All you need is a PC and a word processor to get started. Write some short stories.
I really enjoy occasionally reading http://soylentnews.org/~mcgrew/ [soylentnews.org]
"Now we know", "And knowing is half the battle". -G.I. Joooooe
(Score: 2) by GeminiDomino on Monday April 13 2015, @08:49PM
I thought that about myself once. I don't know about GP, but I never got any further than the plotting because I always caught myself mixing the same old tropes that I'm so tired of. It made me feel like a hack.
"We've been attacked by the intelligent, educated segment of our culture"
(Score: 2) by Vanderhoth on Monday April 13 2015, @09:01PM
Humans have been creating art and stories for tens of thousands of years. I highly doubt there isn't anything that can't be boiled down to belonging to a "trope" of some kind. I think it's stupid. "Oh, we can't have a princess get kidnapped, that's a damsel in distress trope!", Yeah so what? It doesn't matter that that's a tired plot device as long as you can do something interesting with it. I really hate it when people strip away all of the interesting points in a story, the journey that takes place, the character development, the source of conflict and the resolution and pull out the one thing that makes the story "bad" because it's been used by other people to push their stories.
Things become tropes for a reason, if works. There's no sense listening to the people that get butthurt over it, they're not good enough to do any better so they spend all their time criticising how badly everyone else is doing it instead.

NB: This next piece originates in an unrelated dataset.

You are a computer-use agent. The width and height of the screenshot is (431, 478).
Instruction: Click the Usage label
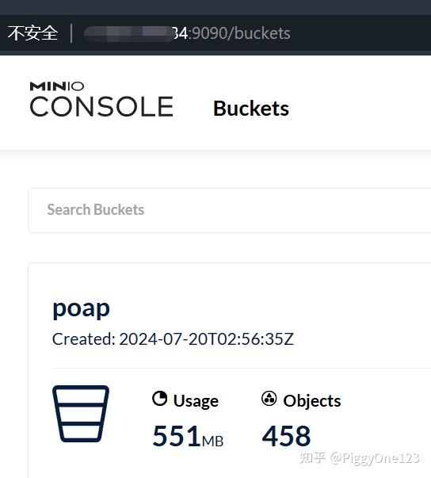(196, 401)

If you have a story to write, even if it's only for your own amusement, do it. I would, but I have my hands full writing a game (others who aren't programmers are doing the story) and making wooden clocks when I'm not at work.
"Now we know", "And knowing is half the battle". -G.I. Joooooe
(Score: 3, Touché) by GeminiDomino on Tuesday April 14 2015, @01:53AM
Oh, the last things I'm worried about is offending people. My concern over tropes has nothing to do with them being "Vs. Women", just that, as you've said, there's been so many stories written that every trope has been done to death, played with to death, inverted to death, and lampshaded to death: nothing I try to do with them feels "interesting."
On the bright side, at least I'm avoiding Dunning-Kruger.
"We've been attacked by the intelligent, educated segment of our culture"
(Score: 2, Insightful) by SubiculumHammer on Monday April 13 2015, @11:52PM
Ha! If only I had time away from my research.
The few short-stories I've written with any hope of being good have been deeply personal confessionals about regrets, sins, and quandaries...but my life has been very lovely after meeting my wife.